25/04/2019

Iter

          Me muevo por el camino que dicta el blanco de la hoja como recuerdo haberme perdido por otros tantos caminos y senderos, sin demasiados aspavientos o poesías. Me refugio del sol bajo una tímida superficie de lino que parece sonreír con la suave brisa llena de polvo amarillo. No puedo decir que estoy en el desierto, aunque no se ve un alma a la deriva. Imagino, imagina, que estoy en alguna de esas encrucijadas del bel Paese, entre una ciudad atronadora de caffè, ruinas caídas o que emergen desde el más ignorado de los agujeros, llegando casi a algún abismo que da al mar o a alguna de esas playas libres de lido.
       O imagino, imagina, que el estruendo entre margaritas ya ha quedado atrás y a donde estoy llegando es a una cala a la que hay que bajar por las sinuosidades de la roca, pulida por el imperturbable viento y carcomida en su tramo final por los milenios de agua y salitre. Por donde yo desciendo y antes otros subían, bucaneros y aventureros trayendo los objetos más inesperados de tierras ignotas, se extienden bravos pastos que luchan por elevarse entre las piedras y por emanciparse de la inclemente presión del sol. Distintos sentidos del placer, distintas formas de ser y de existir, imposibilidad de trasladar y de entenderse. Sólo la idealización de cada momento ajeno como forma de instalarlo en el firmamento de la comprensión íntima del cosmos. 
       La espuma que antes parecía una lejana sonrisa ahora produce anillos en mis tobillos. Siento como sube el sabor de la sal hasta mis labios para comunicarme que ya no tengo que seguir mi vida trashumante para ver y tocar el mar. El horizonte, esa línea inventada para poder entender lo que es el infinito, me observa desde lo más profundo del azul marino y el celeste que se eleva con su par de nubes, queriendo parecerse al tímido echar humo de una locomotora que avanza en cámara lenta.
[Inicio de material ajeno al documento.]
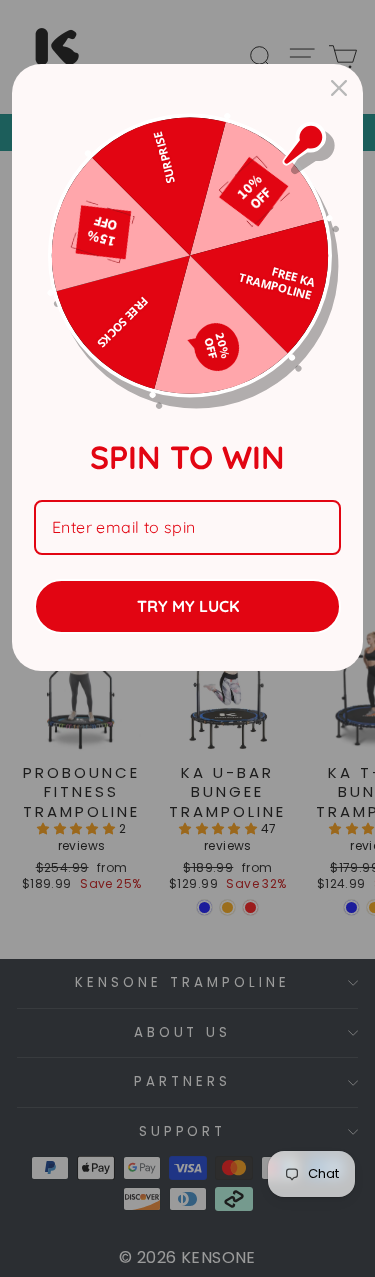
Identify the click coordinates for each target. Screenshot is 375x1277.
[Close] (339, 88)
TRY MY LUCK (188, 606)
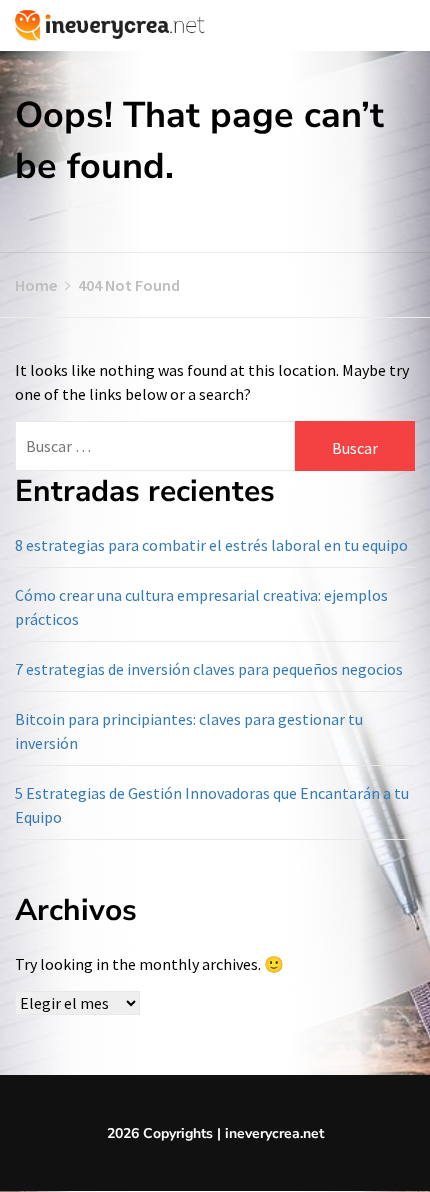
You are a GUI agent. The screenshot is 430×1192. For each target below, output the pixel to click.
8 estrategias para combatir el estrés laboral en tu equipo (211, 545)
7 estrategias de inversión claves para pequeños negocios (209, 669)
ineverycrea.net (274, 1133)
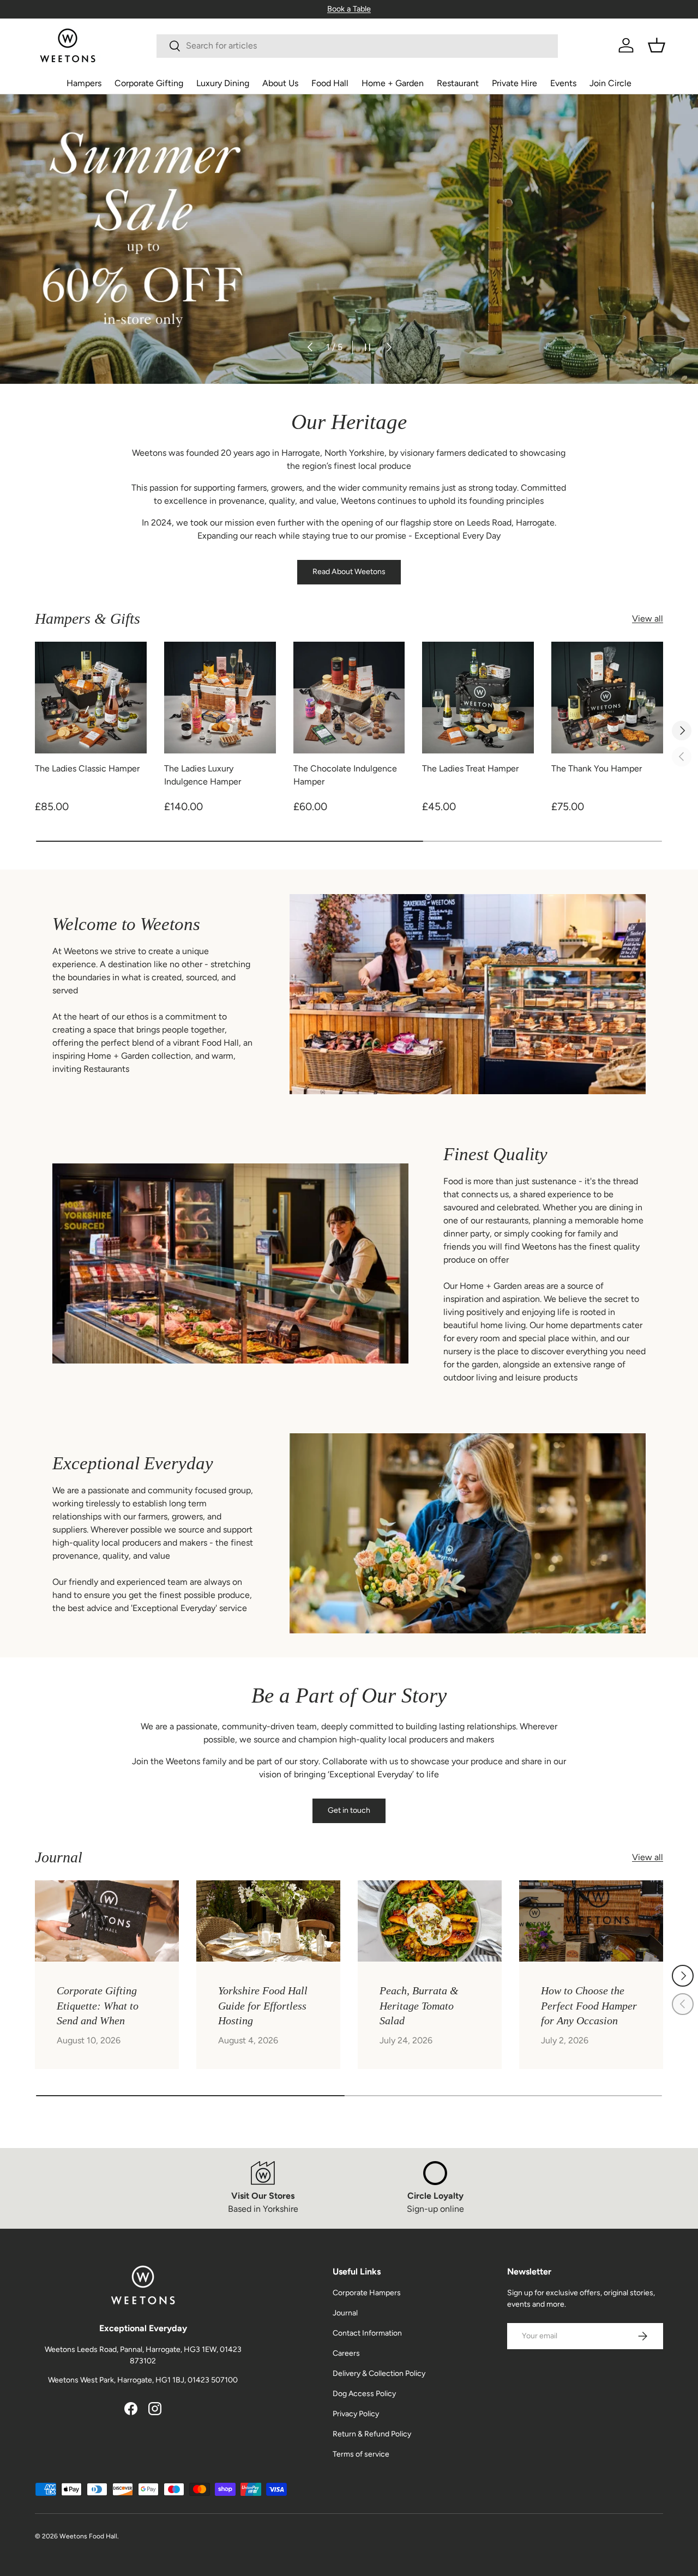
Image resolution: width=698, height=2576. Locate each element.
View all (647, 618)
       Como todo tiene que morir para poder convertirse en otra cosa; al gusto de algún alma gemela que bien podría estar al otro lado del mar, allá por las costas de Éfeso, dejando que sus tobillos se dejen aprisionar por otra agua y otra espuma, la misma que me ha liberado para que yo pueda continuar mi camino; le doy la espalda a levante y me dejo maravillar por la colosal roca que se yergue ante mí. En su cima sostiene mi deseo de descanso. Así, con tan poca cosa, he dejado que la hoja dejara libre un camino como otro sendero más sobre los que he apoyado mis polvorientos pies, y continúo, silencioso, sin dejar máculas, sabiendo que a fin de cuentas todo no pasa de una piadosa mentira.